The 1200-acre (500-hectare) site that the new test track is to be located at is in relative proximity to the border with Germany, so will be fairly convenient for the firm. The allures of the Sokolov, Czech Republic, location are the operational and labor costs there (as compared to those costs in Germany).

Notably, the facility will represent BMW’s first vehicle testing facility in Eastern Europe. The Sokolov site was reportedly chosen from amongst a field of 82. The test track will be used to test self-driving systems, automatic braking systems, etc.

“The BMW Group is at the vanguard of technology. As an innovation driver, we aim to offer customers the best, most emotional mobility experience and create digital connections between people, vehicles and services,” Dr. Herbert Grebenc, BMW’s Senior Vice President of Real Estate Management and Corporate Security, stated at the event. “At the planned proving facility in Sokolov, we will continue to advance ground-breaking topics, such as electrification, digitalisation and automated driving – for example, through safety-testing for assistance systems.”

It’s not as if BMW wasn’t doing any such testing before, though. The German company has testing facilities in Aschheim, Germany (near Munich); Miramas, France; and Arjeplog, Sweden. However, the capacity of those facilities is apparently maxed out given the needs.
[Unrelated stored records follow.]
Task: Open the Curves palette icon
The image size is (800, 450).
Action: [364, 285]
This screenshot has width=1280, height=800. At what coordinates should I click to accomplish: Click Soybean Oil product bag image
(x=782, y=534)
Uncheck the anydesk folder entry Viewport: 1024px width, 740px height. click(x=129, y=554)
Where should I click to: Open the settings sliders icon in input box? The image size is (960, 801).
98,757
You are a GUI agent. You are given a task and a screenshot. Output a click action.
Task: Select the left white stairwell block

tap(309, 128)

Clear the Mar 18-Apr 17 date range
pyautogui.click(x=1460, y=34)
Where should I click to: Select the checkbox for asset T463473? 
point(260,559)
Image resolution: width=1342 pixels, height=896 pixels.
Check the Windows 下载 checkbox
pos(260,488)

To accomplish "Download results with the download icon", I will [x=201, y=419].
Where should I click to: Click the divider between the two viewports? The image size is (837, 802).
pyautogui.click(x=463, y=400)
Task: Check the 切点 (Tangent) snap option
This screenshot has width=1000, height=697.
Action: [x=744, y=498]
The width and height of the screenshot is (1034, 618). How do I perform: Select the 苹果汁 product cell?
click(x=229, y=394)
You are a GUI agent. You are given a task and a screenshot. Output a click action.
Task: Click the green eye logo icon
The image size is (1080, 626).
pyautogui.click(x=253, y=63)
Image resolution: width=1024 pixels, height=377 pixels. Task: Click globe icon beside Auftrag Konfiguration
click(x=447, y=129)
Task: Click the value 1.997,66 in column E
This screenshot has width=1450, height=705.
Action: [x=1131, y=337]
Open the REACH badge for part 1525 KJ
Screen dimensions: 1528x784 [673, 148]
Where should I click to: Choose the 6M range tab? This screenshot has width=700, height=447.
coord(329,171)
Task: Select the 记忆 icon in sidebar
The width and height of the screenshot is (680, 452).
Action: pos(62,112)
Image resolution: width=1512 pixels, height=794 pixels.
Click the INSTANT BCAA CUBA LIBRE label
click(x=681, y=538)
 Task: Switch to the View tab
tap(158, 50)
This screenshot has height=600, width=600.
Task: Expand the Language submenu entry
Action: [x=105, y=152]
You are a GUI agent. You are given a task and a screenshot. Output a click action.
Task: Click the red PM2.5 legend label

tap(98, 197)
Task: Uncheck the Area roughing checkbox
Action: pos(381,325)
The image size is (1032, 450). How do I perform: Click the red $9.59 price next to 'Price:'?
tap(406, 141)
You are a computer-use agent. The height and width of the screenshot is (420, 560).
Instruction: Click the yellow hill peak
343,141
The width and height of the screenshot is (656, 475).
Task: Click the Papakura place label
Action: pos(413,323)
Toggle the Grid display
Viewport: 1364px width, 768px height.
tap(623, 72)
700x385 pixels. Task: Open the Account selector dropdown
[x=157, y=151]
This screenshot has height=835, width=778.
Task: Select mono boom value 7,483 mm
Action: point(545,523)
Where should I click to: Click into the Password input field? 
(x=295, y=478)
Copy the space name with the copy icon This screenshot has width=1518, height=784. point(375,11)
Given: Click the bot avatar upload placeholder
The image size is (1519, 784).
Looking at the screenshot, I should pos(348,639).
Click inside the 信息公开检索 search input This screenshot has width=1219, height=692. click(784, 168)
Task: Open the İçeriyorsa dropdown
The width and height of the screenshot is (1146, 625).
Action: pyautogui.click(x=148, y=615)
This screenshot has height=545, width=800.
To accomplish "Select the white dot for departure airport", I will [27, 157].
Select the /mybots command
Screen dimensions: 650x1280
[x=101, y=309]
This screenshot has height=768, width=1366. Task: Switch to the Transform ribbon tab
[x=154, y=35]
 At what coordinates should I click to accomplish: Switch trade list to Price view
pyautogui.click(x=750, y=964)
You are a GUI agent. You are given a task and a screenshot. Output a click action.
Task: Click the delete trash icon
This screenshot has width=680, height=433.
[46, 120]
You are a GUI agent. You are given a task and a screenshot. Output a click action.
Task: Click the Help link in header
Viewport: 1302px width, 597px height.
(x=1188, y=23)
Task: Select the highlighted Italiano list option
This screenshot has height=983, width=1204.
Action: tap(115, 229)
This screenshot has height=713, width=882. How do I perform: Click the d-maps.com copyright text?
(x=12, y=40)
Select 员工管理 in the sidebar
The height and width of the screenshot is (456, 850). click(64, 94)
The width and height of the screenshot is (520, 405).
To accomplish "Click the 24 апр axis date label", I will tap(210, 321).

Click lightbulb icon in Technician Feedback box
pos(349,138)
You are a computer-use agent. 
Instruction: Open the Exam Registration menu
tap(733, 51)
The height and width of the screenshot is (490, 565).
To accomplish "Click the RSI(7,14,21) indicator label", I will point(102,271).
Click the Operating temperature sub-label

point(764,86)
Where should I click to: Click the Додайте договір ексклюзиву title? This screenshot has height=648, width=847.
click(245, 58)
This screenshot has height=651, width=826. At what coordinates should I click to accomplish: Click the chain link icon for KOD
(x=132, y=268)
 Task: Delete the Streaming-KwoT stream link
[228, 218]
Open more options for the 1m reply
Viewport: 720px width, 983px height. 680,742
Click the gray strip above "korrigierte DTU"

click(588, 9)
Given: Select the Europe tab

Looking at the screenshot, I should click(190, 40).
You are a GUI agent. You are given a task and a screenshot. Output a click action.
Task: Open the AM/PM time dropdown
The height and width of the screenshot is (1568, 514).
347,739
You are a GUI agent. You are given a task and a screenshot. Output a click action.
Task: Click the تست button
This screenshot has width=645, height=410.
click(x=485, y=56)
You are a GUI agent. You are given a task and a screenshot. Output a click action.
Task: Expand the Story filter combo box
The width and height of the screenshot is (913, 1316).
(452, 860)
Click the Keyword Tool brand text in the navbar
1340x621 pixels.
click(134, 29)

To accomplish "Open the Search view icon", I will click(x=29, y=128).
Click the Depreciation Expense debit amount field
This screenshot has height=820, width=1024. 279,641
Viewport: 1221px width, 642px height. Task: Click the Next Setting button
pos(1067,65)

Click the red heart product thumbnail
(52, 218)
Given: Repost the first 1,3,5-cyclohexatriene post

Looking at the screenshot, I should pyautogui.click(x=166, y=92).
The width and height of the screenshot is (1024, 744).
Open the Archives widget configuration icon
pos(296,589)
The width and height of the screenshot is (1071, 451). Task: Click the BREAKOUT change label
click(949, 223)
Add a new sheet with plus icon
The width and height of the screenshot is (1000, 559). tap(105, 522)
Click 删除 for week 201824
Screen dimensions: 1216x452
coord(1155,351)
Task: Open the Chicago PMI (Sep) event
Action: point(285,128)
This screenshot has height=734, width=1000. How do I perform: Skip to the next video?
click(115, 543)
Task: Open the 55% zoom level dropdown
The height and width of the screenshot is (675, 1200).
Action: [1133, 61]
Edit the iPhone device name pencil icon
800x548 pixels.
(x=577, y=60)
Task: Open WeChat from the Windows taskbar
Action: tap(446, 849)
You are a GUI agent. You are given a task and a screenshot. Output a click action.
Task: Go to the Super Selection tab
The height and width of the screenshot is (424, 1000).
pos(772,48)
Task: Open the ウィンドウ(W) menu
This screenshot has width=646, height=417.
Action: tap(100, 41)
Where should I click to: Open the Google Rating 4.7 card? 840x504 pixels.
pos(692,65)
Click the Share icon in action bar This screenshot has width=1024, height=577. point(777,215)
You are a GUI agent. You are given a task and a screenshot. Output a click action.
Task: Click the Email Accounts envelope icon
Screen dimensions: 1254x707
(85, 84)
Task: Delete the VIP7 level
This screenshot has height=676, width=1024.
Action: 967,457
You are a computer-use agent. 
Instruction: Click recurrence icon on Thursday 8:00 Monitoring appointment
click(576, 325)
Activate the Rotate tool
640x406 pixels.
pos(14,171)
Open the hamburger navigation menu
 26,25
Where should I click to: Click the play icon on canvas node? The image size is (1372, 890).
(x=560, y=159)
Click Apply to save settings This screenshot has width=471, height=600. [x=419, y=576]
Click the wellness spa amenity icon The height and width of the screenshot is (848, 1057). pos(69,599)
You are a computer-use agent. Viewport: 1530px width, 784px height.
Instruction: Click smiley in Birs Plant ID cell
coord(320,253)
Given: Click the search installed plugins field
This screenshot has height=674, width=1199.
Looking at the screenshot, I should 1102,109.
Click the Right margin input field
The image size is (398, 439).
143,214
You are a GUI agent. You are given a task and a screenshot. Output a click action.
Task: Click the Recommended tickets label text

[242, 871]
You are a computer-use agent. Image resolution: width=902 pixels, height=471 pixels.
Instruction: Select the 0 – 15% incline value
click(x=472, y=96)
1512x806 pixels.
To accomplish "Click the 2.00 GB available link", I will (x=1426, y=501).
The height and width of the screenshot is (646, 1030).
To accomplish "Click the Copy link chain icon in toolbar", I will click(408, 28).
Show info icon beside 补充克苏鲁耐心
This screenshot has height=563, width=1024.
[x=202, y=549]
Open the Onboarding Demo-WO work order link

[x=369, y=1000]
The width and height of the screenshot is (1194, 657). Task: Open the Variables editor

BMW is, as you may remember, now planning to release 25 plug-in electric vehicles by 2025 — roughly half of which are expected to be fully electrics (EVs) rather than plug-in hybrids (PHEVs). That’s expected to be 15–25% of the company’s sales. Other BMW highlights in the second half of this year include a new BMW i8 Roadster, the company is in talks with other automakers around the world about potential EV partnerships in other regions, it is investing €200 million (~$237 million) into a new battery cell competence center, it commissioned a large battery storage project in Leipzig equipped with used EV batteries (coordinated with the production of BMW’s 100,000th i3), and it is part of the consortium that launched the IONITY superfast charging network for Europe. BMW also rolled out the MINI Countryman ALL4 plug-in hybrid.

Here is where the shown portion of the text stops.